Il metato, parola che deriva dal latino medievale metatum , col significato di “abitacolo”, “rifugio”, era una piccola costruzione a due piani, separati dal canniccio, un palco di assi di legno assai ravvicinate e ricoperte di canne, su cui venivano stese le castagne per l’essiccazione. Al piano terra si accendeva il fuoco che doveva essere sorvegliato con frequenza, perché mantenesse un calore costante, né tale da arrostire le castagne, né del contrario.
La magìa di questo luogo, caldo e raccolto, stava nel fatto che la gente vi si riuniva a veglia e si raccontava storie di verità e di fantasia, intercalate ogni tanto dallo scoppiettio dei bachi delle castagne che cadevano sul braciere.
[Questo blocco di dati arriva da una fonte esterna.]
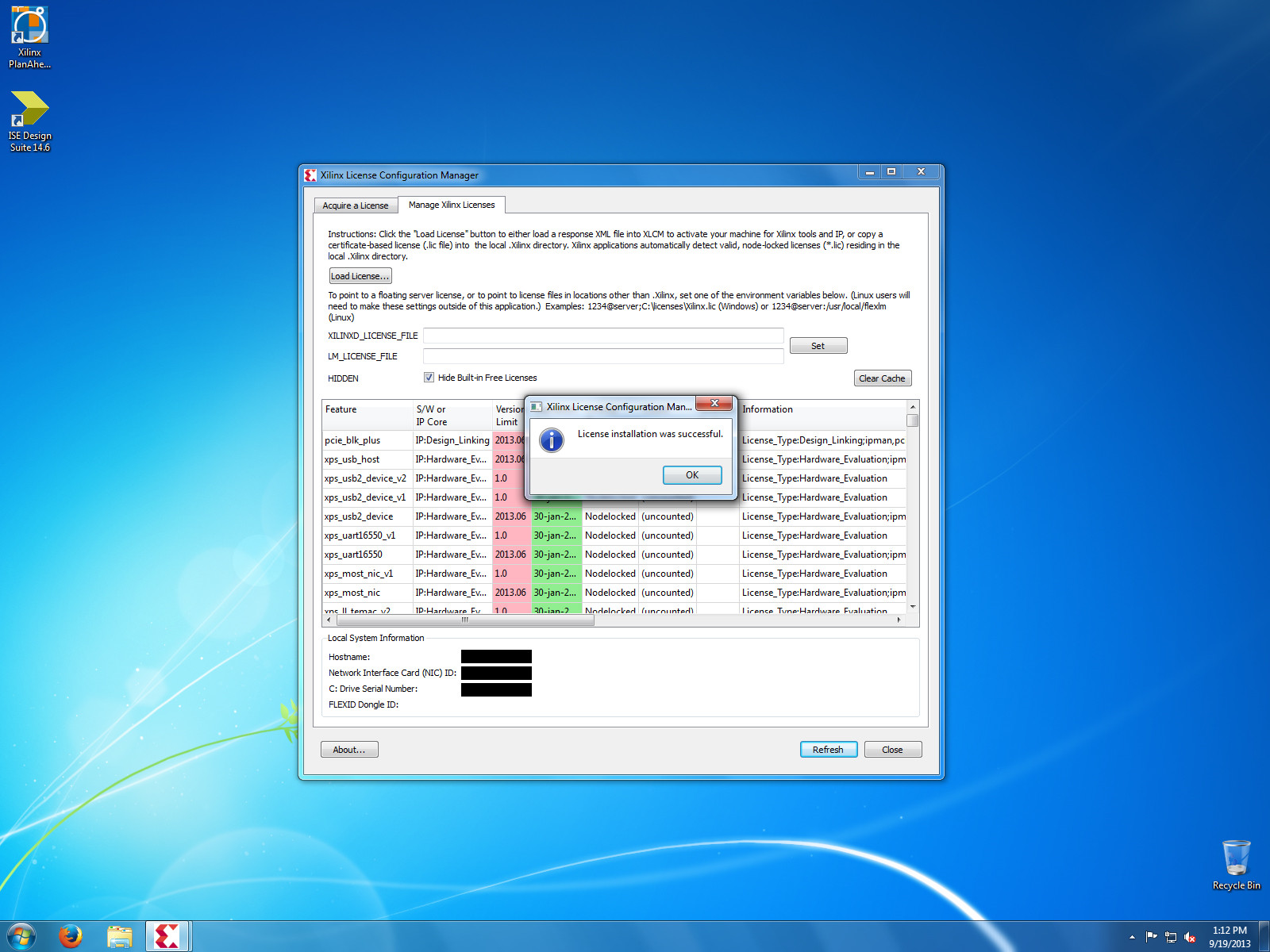1270x952 pixels.
Task: Click inside the XILINXD_LICENSE_FILE field
Action: [603, 336]
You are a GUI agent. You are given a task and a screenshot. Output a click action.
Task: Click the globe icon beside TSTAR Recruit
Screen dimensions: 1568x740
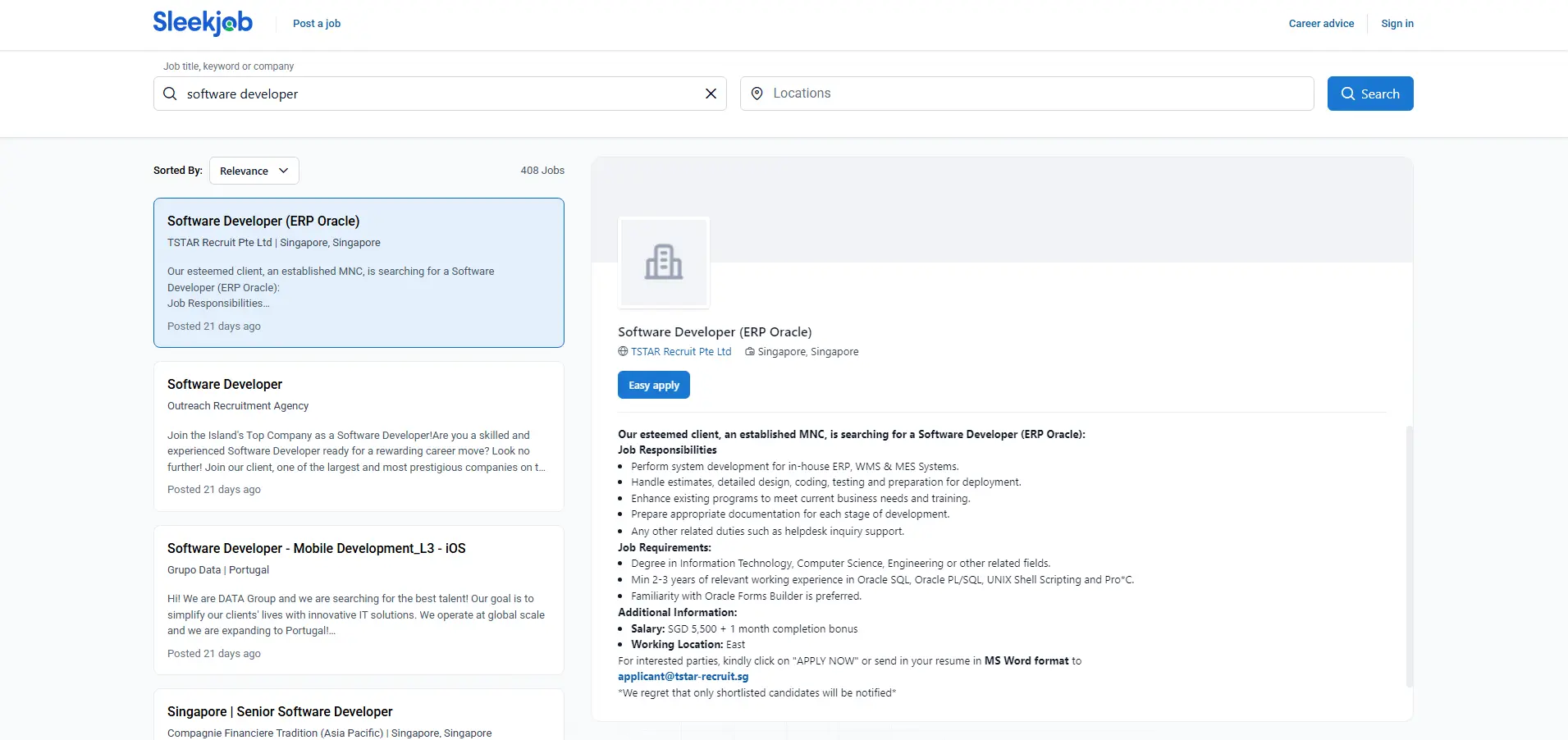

Nella Valle del Reno accadeva però che i ragazzi “scarellassero”, allorquando con delle pertiche allargavano i graticci, chiamati anche “carelle”, per far venir giù le castagne secche e mangiarsele alla chetichella, naturalmente quando il metato non era sorvegliato da nessuno.
Proprio in questi giorni nei metati il fuoco è acceso e le castagne stanno seccando a fuoco lento; questo ci deve riempire di gioia perché, con fatica, dei montanini volenterosi hanno raccolto il testimone dei nostri nonni e perché (diciamocelo pure!) la farina dolce sta diventando un bene economico interessante.